Sweeping her gun from the counter with her other hand, Riley fumbled for the grip and put four rounds into the breaker panel beside the door, plunging Finn’s loft into darkness. The shooter raked the room with pattern fire. But Riley had set her brake, yanked hard on the other wheel, and upended her chair. Bullets punched through the sling seat as she crashed out onto the floor, twisting her upper body as she fell, her gun held out at arm’s length in one hand while the other cushioned her landing, carefully locating and aiming at the muzzle flashes bursting from the building across the alley and then tapping the trigger with her finger in quick succession the way she’d been trained until her clip was empty and there was just the ringing in her ears and the desperate silence and a delayed flood of useless adrenaline that caused her hands to shake and a cold sweat to overtake her.
“Finn?”
A milky light cast in the open doorway from the building corridor held particles of dust and plaster and fabric, and smoke eddied in it, lazy and diaphanous.
“Finn?”
She heard Finn crawl out from under the bed. “Yeah. Yes. Here.”
“You hurt?”
“No.”
Riley couldn’t go to him. Couldn’t even get herself up to a sitting position without a lot of wrangling that she was too spent to attempt just now. Sirens wailed outside, approaching. A faint voice of 911 bled questioning from Riley’s phone, still active out on the landing.

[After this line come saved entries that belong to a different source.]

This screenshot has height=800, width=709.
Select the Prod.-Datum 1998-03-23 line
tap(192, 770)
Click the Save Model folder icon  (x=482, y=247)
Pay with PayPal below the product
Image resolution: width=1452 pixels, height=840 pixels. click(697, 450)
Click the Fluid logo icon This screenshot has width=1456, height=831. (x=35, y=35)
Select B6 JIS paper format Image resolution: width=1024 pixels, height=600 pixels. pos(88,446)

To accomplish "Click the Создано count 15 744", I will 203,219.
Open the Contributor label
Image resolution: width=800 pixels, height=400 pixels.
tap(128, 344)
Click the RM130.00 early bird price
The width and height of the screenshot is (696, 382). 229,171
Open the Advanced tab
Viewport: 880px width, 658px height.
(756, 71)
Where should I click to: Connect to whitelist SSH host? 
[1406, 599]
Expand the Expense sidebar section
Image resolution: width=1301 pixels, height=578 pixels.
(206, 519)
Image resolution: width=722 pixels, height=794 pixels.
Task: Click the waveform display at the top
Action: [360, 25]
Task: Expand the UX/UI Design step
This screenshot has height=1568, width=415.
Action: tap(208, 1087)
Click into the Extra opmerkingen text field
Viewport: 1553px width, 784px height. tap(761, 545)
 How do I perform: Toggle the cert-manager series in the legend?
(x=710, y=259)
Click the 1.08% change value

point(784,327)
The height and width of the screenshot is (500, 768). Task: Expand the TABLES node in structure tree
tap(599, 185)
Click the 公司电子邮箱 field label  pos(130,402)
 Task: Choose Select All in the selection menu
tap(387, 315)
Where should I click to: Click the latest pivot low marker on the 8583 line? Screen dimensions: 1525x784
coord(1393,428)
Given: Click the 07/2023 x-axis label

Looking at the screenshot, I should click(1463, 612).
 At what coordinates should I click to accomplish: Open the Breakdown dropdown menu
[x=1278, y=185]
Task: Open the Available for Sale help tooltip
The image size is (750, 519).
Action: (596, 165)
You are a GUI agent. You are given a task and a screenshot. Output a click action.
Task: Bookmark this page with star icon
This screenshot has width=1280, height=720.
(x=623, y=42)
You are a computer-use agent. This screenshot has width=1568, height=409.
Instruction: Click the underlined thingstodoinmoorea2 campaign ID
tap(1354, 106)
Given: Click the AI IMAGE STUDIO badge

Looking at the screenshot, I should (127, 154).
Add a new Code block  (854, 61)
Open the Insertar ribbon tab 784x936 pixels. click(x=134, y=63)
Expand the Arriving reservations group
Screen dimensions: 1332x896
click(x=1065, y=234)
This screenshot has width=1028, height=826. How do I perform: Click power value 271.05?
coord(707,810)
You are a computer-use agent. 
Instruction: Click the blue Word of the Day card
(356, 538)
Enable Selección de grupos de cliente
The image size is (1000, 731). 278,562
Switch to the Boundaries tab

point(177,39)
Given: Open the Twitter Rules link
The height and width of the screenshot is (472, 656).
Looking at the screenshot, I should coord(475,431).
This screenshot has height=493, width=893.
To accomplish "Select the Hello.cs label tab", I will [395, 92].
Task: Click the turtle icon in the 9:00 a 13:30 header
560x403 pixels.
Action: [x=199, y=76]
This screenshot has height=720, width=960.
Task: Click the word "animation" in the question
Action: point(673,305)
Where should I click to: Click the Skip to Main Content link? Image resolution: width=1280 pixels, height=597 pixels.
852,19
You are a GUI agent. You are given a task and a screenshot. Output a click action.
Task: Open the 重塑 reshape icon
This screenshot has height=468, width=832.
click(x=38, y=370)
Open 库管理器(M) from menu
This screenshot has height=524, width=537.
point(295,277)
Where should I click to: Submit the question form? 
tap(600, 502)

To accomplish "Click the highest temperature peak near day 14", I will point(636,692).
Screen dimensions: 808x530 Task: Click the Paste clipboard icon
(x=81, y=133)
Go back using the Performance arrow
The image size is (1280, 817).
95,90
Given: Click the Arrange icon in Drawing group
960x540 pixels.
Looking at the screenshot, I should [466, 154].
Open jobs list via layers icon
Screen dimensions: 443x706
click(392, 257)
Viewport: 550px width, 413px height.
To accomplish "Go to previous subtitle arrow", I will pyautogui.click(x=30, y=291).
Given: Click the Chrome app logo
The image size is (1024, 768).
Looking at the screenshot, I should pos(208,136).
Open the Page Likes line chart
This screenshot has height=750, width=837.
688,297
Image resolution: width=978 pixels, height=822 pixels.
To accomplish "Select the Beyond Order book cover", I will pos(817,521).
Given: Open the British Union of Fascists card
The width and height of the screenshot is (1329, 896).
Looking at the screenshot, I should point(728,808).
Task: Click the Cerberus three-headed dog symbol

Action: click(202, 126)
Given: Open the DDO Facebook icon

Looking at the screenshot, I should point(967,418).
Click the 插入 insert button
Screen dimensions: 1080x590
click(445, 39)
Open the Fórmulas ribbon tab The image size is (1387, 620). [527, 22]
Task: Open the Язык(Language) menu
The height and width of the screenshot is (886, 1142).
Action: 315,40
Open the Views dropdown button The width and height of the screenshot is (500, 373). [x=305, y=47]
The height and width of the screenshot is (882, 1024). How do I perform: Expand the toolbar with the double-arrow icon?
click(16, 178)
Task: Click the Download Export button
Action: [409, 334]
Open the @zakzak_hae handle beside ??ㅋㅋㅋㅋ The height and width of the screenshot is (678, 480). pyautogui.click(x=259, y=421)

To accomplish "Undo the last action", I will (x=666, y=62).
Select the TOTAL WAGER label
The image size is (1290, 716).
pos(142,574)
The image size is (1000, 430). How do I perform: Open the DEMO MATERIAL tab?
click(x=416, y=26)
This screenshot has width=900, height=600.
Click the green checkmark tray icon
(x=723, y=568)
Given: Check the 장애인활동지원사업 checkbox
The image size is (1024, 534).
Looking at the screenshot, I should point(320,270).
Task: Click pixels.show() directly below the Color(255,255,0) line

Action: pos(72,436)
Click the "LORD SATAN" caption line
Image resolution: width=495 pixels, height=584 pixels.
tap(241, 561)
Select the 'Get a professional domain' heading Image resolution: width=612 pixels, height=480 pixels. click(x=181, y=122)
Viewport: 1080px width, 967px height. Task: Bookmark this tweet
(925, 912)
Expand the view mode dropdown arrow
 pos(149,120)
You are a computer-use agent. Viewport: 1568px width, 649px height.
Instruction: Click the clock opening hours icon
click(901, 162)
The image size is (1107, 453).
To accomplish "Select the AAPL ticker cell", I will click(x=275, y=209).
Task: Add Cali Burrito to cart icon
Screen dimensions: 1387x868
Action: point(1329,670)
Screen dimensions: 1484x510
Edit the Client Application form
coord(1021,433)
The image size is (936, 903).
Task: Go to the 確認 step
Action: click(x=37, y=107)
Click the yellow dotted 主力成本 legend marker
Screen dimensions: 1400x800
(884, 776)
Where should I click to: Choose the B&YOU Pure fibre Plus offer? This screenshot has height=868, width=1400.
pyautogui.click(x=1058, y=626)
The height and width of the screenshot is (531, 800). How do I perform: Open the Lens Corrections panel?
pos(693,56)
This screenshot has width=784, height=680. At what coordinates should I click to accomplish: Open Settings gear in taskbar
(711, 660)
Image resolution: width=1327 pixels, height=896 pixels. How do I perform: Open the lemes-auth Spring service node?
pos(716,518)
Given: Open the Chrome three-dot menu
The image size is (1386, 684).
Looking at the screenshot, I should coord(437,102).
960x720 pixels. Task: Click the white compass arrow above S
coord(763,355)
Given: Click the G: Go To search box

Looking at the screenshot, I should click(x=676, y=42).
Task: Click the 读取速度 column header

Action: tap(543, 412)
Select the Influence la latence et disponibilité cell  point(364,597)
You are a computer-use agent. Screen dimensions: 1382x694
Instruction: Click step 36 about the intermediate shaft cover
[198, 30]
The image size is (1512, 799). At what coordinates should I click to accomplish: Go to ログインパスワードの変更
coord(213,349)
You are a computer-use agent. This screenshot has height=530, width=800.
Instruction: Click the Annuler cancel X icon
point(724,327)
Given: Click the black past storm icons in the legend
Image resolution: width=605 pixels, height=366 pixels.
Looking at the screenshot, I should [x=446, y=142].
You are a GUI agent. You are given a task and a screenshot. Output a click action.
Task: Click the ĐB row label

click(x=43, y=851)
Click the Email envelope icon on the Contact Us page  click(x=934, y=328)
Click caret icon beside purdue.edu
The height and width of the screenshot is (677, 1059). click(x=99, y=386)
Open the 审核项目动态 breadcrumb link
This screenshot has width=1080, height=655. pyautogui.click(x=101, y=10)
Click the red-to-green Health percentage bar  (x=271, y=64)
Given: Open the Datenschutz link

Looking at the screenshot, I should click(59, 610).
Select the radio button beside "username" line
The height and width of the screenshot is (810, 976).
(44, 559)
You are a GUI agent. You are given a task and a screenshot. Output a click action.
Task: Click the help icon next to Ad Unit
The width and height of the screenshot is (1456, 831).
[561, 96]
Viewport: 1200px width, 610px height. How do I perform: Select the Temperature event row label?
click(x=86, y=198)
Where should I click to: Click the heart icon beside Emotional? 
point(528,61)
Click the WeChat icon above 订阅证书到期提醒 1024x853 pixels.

“Did I forget to say ‘duck’?” Riley asked Finn, wry.
He didn’t say anything. She heard him moving, though, then saw the dull glow of his smartphone screen take his shadow to the work desks, then a brighter beam cut through the darkness, from a flashlight in Finn’s hand. It found Mallory knocked senseless, crumpled half under the Murphy bed. It swept across and found Riley where she was sprawled on the floor near the kitchen, in the scatter of photographs, hand up to shade her eyes, squinting in the glare.